Mechanisms for production of saphenous nerve neuropathy may be nontraumatic, traumatic, or post-surgical. Due to the angulation of the saphenous nerve over the sartorius muscle tendon after exiting from the adductor canal, traction on the nerve may be produced by limb movement leading to inflammation, edema, and paresthesia.3 Additionally, patients may be over the age of 40, have a moderate amount of thigh obesity, and possible genu varum with accompanying internal tibial torsion, leading to more stress on the nerve.4 Direct trauma resulting from contact sports may cause saphenous nerve injury, but the force required must be sufficient to disrupt the medial support structures of the knee. Surgical trauma to the knee may result in saphenous nerve injury, and saphenous neuralgia has been reported as a possible complication of arterial surgery.2,3 From the biomechanical standpoint, extension of the knee may aggravate symptoms associated with saphenous nerve neuropathy. To avoid the pain associated with knee extension, the patient may use the knee in the flexed posture, leading to compensatory shortening of the affected lower extremity. Thus, compensatory problems related to this functional alteration of lower extremity gait may manifest in disorders of the pelvis, spine, or foot.4 Treatment may be directed at release of the saphenous nerve from the entrapment site via transverse friction technique, functional biomechanical faults must be corrected, and TENS may be utilized to control pain associated with the entrapment syndrome.
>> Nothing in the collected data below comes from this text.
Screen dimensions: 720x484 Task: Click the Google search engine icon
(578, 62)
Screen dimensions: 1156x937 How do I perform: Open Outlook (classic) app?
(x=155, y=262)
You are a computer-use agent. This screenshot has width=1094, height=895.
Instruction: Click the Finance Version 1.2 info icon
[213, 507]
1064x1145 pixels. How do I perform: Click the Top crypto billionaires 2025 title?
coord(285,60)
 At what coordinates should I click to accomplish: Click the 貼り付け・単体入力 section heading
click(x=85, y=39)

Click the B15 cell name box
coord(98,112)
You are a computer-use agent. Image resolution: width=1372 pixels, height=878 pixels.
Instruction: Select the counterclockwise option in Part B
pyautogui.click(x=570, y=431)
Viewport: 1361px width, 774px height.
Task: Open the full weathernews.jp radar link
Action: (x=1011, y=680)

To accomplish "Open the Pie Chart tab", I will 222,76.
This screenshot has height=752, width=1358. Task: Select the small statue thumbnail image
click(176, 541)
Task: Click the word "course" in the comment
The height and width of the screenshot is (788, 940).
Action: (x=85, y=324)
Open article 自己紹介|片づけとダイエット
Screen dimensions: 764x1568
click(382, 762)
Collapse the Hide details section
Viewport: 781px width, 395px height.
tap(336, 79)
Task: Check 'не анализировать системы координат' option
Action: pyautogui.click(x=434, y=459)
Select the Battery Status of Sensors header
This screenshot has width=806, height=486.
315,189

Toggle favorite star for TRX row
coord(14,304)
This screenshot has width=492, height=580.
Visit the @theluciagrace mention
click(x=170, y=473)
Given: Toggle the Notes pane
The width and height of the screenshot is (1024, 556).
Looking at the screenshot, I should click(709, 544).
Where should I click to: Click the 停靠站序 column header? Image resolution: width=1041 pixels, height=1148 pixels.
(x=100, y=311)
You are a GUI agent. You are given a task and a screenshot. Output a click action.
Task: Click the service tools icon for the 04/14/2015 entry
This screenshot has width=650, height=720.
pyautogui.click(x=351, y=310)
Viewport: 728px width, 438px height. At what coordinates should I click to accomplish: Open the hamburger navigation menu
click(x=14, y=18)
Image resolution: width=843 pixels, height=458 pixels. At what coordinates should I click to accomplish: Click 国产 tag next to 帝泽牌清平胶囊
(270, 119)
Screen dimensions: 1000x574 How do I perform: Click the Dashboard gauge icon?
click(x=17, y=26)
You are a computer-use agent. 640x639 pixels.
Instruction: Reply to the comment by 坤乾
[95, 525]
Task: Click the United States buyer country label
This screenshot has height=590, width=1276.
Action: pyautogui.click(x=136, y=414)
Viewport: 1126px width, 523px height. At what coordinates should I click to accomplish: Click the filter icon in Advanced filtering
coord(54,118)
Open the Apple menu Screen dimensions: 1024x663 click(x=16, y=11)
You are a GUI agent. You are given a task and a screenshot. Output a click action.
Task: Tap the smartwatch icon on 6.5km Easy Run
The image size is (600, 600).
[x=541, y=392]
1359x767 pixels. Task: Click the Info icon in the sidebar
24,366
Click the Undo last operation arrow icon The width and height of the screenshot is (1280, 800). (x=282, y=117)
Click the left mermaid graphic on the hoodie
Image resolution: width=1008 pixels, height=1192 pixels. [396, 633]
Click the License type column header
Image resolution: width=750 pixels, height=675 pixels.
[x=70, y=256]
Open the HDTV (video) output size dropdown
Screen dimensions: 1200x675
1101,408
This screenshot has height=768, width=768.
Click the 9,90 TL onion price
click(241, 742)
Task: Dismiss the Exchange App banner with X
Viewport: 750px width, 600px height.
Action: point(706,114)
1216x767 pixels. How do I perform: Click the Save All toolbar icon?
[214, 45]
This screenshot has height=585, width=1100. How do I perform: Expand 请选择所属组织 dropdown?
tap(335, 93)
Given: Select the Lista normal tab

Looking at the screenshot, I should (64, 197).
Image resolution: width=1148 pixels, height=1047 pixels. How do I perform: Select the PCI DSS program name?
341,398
- Williams PL and Warwick R. Gray's Anatomy, 36th Edition, W.B. Saunders, Philadelphia, 1980.
- Worth RM et al. Saphenous nerve entrapment - A cause of medial knee pain. Am J. Sports Med, 12:80-81, 1984.
- Romanoff ME et al. Saphenous nerve entrapment at the adductor canal", Am J. Sports Med, 17:478-481, 1989.
- Kopell HP and Thompson W. Peripheral Entrapment Neuropathies, R.A. Krieger, Malabar, Florida, 1976.
- Sunderland S. Nerves and Nerve Injuries, 2nd ed. Churchill-Livingstone, New York, 1978.